From the listing below, extract every line containing "link".

*** Exercise material Section Begins ***

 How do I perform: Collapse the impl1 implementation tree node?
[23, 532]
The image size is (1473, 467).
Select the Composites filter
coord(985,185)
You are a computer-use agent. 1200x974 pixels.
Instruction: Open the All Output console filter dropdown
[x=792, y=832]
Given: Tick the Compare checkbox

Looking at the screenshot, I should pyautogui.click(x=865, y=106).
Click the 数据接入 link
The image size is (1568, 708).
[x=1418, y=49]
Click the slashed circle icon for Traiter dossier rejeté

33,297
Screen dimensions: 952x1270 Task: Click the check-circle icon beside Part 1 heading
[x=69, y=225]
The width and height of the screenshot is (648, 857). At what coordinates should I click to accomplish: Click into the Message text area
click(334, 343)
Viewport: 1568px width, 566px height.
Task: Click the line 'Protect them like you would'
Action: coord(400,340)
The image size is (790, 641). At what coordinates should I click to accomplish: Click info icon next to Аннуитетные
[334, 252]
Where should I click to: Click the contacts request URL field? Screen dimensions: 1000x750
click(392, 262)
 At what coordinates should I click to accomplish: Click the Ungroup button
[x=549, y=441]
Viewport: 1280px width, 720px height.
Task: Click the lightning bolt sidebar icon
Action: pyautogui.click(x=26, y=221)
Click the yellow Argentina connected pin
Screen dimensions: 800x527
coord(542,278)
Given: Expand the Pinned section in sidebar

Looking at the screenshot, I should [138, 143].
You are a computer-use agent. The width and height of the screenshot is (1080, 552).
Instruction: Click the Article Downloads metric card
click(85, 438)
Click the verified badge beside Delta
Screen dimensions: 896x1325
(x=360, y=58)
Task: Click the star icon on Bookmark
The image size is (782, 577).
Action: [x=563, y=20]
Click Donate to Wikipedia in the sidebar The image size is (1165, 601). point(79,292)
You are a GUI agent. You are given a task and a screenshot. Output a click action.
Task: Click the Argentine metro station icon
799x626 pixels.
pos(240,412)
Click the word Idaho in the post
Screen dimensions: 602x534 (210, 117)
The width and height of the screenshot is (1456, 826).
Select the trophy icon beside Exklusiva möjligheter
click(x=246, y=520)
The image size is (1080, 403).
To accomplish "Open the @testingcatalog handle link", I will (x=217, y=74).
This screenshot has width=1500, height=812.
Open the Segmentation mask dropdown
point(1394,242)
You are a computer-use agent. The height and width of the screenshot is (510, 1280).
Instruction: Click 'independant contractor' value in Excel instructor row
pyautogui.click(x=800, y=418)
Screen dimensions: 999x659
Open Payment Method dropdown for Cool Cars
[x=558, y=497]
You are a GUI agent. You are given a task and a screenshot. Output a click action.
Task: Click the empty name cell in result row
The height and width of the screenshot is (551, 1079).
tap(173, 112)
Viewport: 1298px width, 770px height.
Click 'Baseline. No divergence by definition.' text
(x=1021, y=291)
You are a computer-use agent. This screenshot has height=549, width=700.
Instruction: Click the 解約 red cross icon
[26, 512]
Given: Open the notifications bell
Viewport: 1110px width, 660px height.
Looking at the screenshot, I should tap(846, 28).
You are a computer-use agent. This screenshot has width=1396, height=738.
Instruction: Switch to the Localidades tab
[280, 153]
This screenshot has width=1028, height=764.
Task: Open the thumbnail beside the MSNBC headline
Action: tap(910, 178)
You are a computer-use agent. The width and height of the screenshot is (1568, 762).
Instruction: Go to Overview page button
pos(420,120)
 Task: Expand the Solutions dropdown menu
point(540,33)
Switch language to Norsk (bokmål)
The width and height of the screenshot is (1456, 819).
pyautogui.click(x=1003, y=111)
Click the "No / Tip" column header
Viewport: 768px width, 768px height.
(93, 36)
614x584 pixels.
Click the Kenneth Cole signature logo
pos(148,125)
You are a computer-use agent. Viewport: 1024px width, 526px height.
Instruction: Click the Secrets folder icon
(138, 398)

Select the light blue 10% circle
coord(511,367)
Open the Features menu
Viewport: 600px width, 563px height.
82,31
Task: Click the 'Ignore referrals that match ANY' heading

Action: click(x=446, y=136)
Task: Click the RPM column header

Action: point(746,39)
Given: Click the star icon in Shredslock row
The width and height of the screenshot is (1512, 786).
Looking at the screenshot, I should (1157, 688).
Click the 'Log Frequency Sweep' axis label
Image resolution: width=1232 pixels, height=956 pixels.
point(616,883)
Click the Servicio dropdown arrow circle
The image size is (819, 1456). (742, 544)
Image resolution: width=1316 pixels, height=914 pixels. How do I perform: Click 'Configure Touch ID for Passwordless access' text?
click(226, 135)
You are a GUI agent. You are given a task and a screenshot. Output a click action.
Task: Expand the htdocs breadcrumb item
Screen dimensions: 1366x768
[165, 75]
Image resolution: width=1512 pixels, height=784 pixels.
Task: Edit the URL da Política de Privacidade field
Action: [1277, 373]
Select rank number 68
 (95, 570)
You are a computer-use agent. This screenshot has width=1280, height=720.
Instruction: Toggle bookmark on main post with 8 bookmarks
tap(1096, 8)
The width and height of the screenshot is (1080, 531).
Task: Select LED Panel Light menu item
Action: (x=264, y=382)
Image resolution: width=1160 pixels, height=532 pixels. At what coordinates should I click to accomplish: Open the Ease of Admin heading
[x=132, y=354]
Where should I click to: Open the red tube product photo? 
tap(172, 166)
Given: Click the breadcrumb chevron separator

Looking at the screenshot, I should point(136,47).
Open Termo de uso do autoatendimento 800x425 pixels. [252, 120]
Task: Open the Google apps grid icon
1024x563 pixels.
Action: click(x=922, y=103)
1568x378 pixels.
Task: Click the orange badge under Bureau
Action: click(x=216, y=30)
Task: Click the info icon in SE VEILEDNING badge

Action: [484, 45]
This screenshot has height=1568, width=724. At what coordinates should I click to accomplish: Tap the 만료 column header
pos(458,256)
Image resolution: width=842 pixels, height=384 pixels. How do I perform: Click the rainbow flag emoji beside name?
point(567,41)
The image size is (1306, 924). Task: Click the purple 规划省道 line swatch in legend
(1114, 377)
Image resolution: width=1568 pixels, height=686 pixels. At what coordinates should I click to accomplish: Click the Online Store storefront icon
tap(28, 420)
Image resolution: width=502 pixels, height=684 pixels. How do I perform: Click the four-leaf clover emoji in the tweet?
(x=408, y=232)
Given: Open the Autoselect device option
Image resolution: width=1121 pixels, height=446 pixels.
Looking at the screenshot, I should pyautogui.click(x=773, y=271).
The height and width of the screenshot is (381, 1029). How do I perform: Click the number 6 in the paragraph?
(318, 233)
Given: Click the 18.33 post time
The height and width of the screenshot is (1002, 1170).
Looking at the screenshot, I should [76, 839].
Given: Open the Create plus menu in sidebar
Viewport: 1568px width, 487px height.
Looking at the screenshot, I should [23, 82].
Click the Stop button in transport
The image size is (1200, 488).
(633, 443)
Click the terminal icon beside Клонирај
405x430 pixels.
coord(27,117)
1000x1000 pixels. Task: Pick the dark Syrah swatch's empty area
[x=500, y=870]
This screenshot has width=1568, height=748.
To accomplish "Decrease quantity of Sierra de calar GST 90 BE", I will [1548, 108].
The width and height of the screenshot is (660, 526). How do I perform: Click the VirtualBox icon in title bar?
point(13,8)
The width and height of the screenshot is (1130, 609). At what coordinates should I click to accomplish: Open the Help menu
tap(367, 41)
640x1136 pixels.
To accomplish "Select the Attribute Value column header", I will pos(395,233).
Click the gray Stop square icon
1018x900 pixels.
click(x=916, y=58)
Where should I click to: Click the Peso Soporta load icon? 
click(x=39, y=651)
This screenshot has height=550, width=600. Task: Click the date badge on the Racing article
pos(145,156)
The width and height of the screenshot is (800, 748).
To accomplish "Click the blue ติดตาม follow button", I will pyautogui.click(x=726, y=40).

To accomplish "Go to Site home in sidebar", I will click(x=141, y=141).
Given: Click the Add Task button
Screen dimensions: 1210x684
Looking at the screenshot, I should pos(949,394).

*** Exercise material Section Ends ***

Answer section:
Click the 数据接入 link
To accomplish "Open the @testingcatalog handle link", I will (x=217, y=74).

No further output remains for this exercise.